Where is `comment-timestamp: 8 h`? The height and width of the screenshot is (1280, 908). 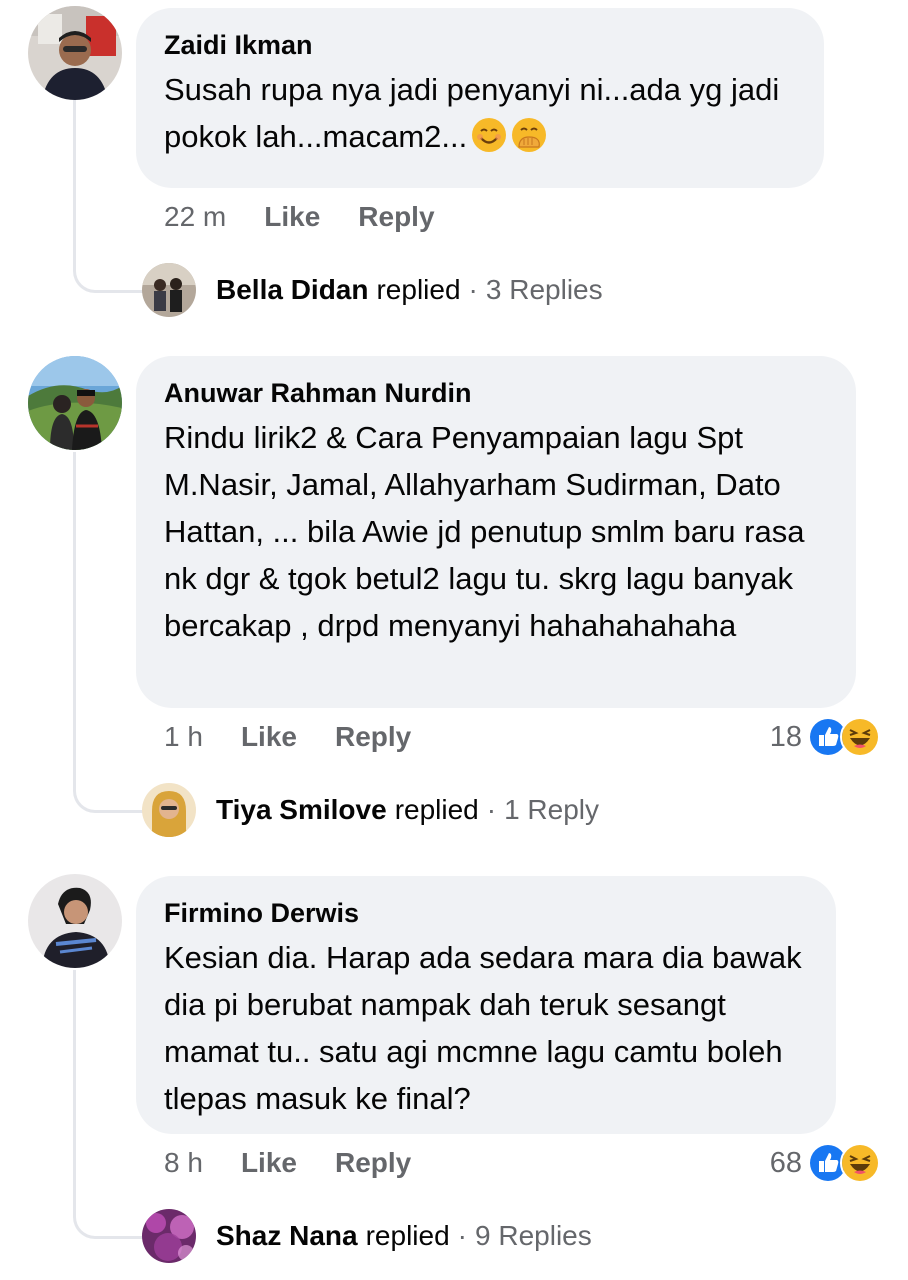
comment-timestamp: 8 h is located at coordinates (184, 1162).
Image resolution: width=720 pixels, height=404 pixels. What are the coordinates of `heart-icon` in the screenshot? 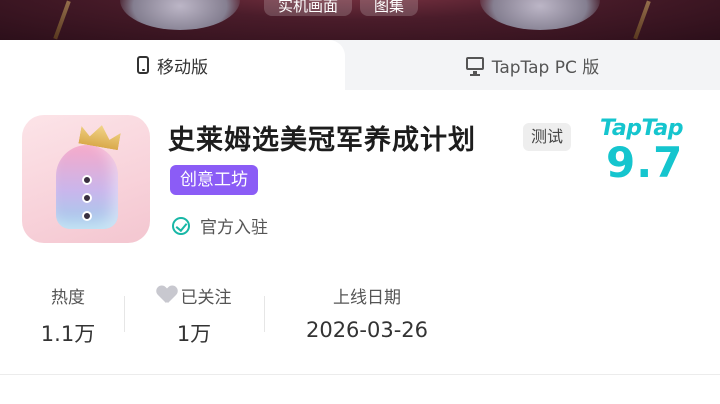 It's located at (167, 295).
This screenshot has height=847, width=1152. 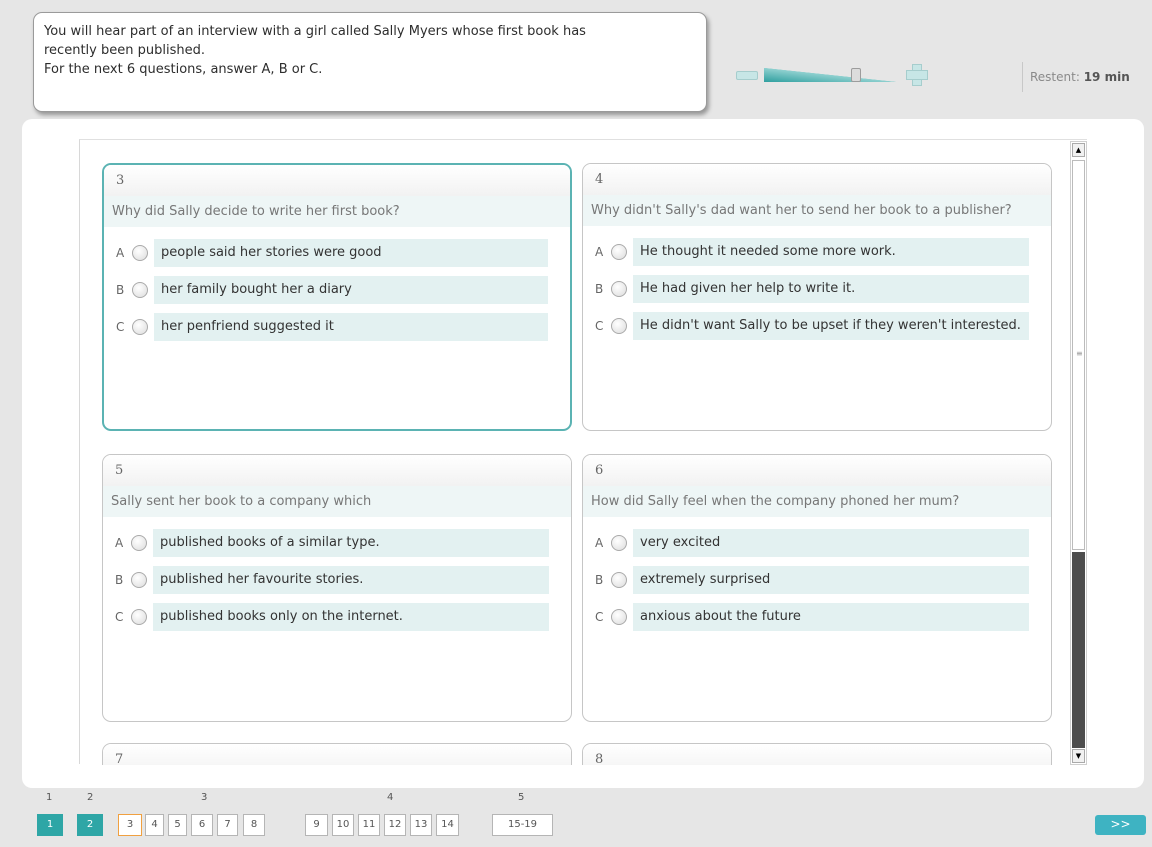 What do you see at coordinates (747, 76) in the screenshot?
I see `volume-down-button` at bounding box center [747, 76].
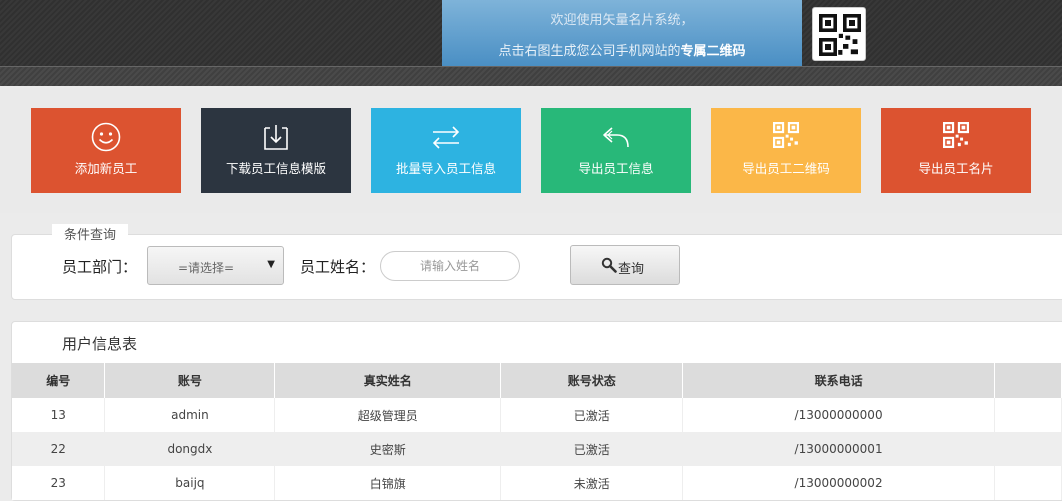 The height and width of the screenshot is (501, 1062). I want to click on export-employee-info-button: 导出员工信息, so click(616, 150).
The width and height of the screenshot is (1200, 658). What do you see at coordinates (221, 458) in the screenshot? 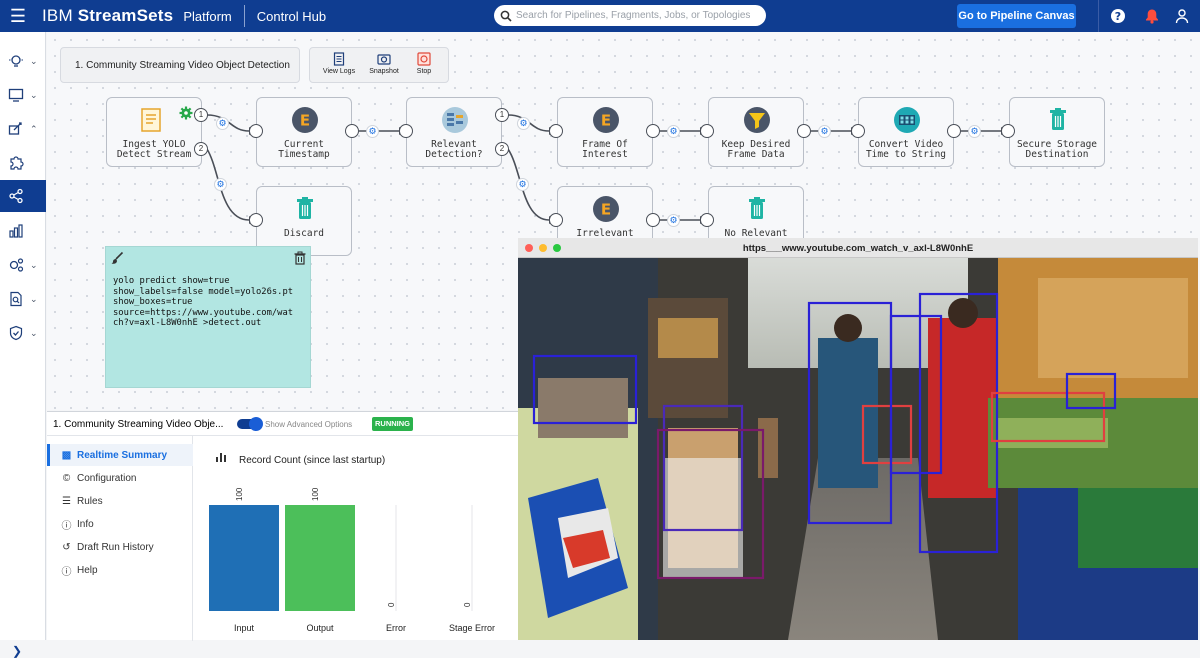
I see `bar-chart-icon` at bounding box center [221, 458].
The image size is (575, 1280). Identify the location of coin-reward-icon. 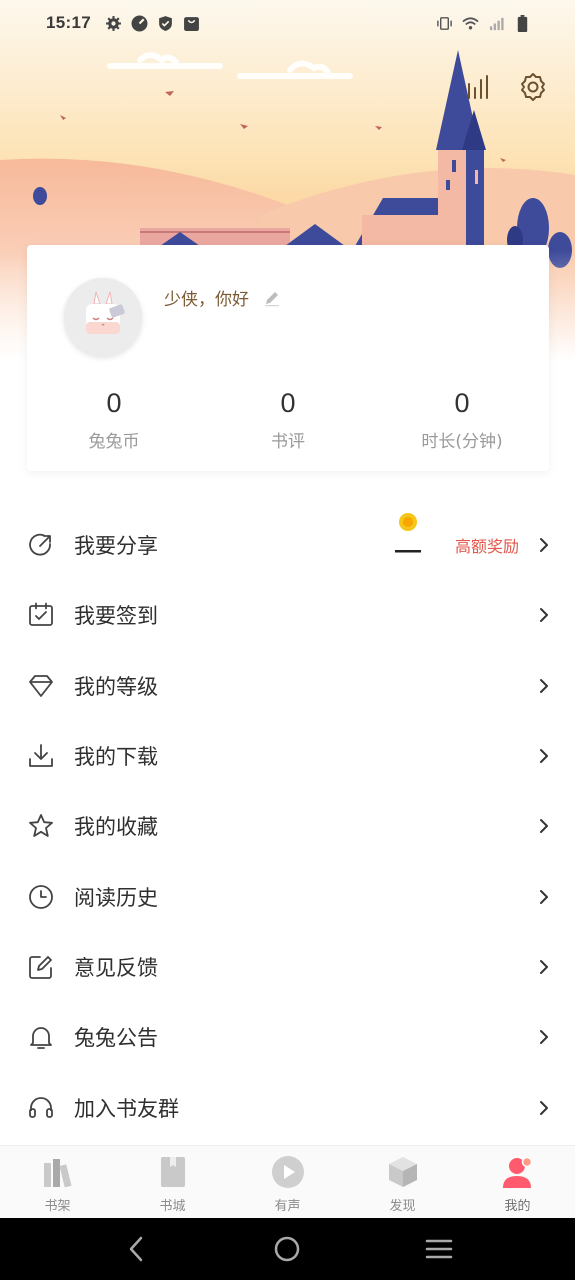
(408, 533).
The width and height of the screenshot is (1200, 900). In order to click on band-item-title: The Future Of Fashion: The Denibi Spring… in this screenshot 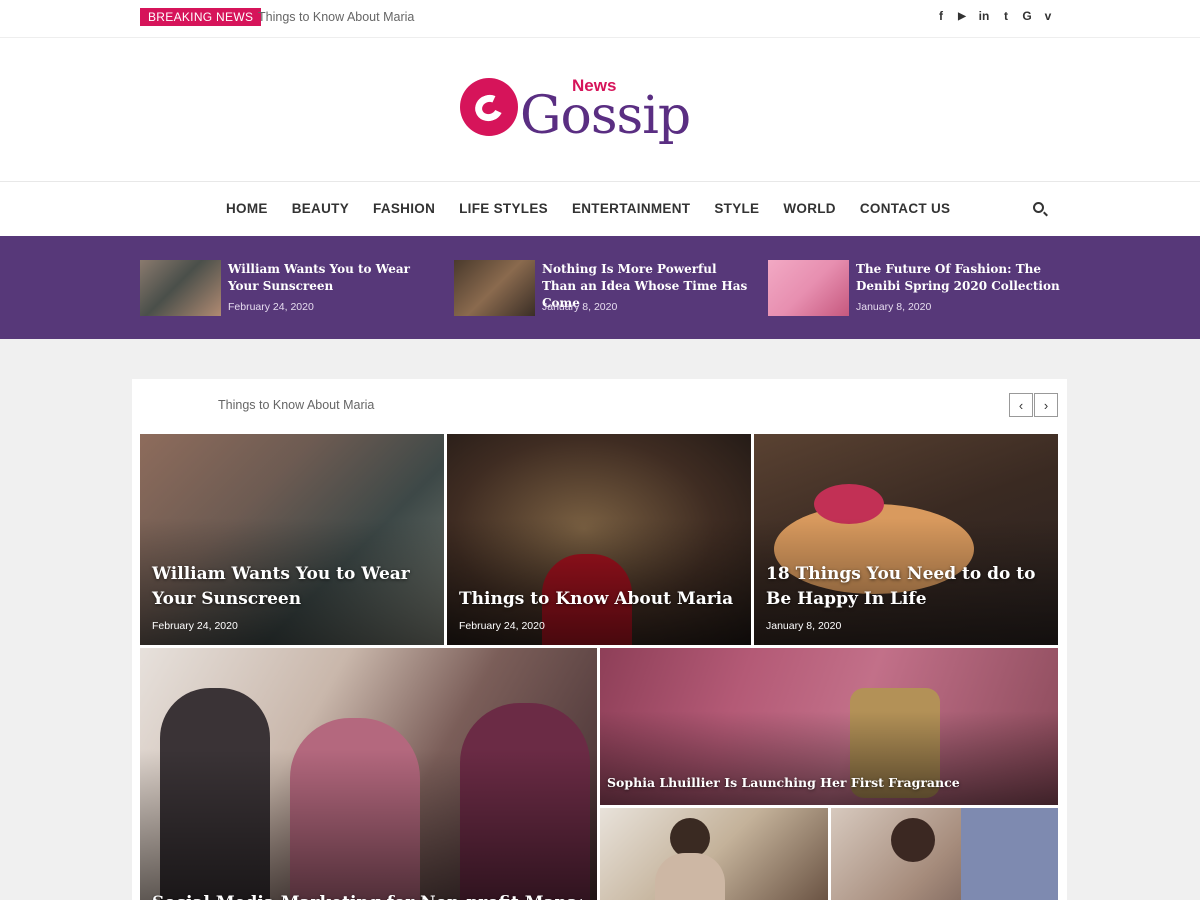, I will do `click(961, 278)`.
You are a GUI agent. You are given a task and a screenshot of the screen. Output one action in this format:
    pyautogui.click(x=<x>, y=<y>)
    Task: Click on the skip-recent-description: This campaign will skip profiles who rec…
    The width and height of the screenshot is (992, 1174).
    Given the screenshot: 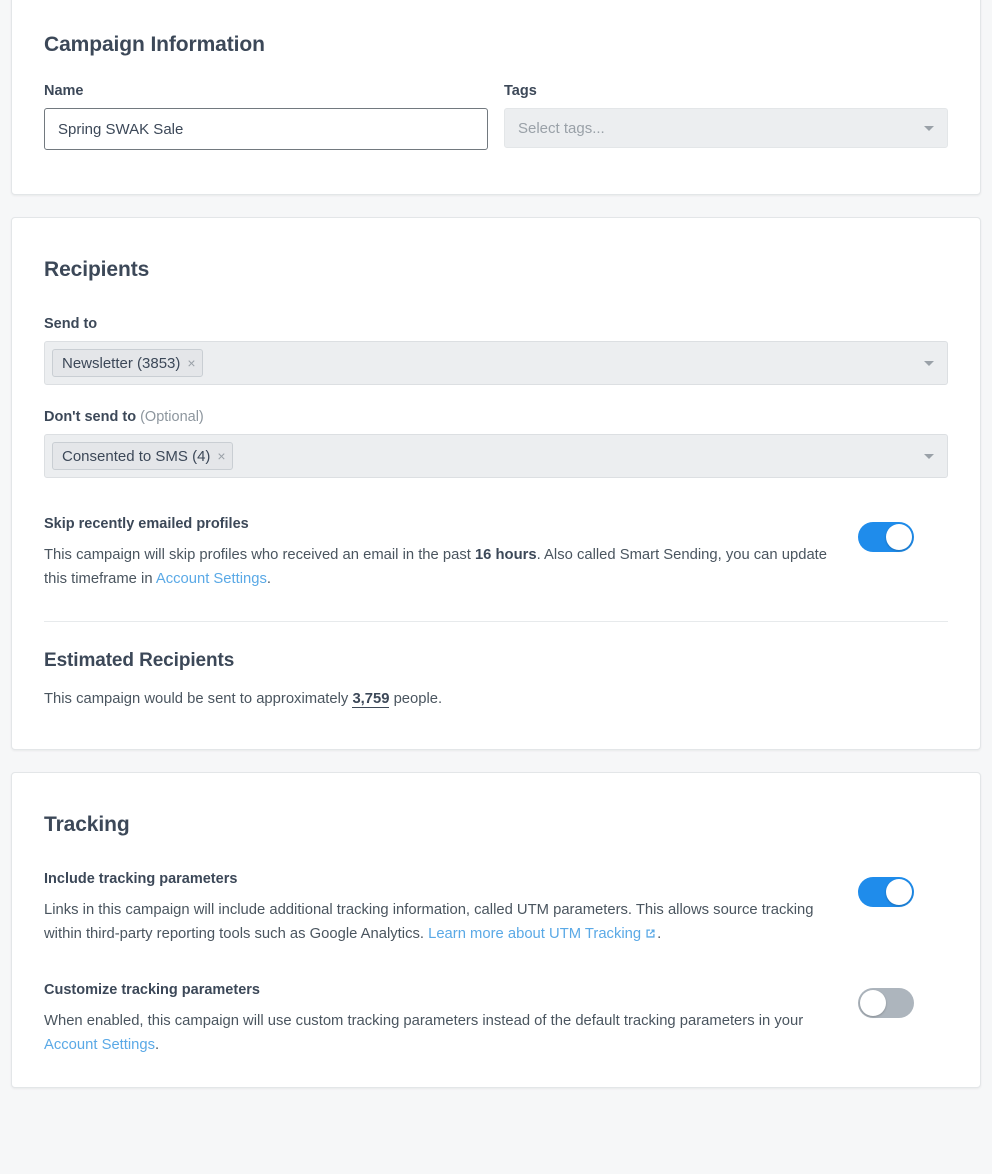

Task to complete >>
Rewrite the data starting at the line containing "You are a GUI" and ending with the last line of the data, swapping "screenshot" for "screen image" and changing nothing else. Omit the pictures.

Response for this exercise >>
You are a GUI agent. You are given a task and a screen image of the screen. Output one action in this format:
    pyautogui.click(x=<x>, y=<y>)
    Task: Click on the skip-recent-description: This campaign will skip profiles who rec…
    The width and height of the screen image is (992, 1174).
    Given the screen image: 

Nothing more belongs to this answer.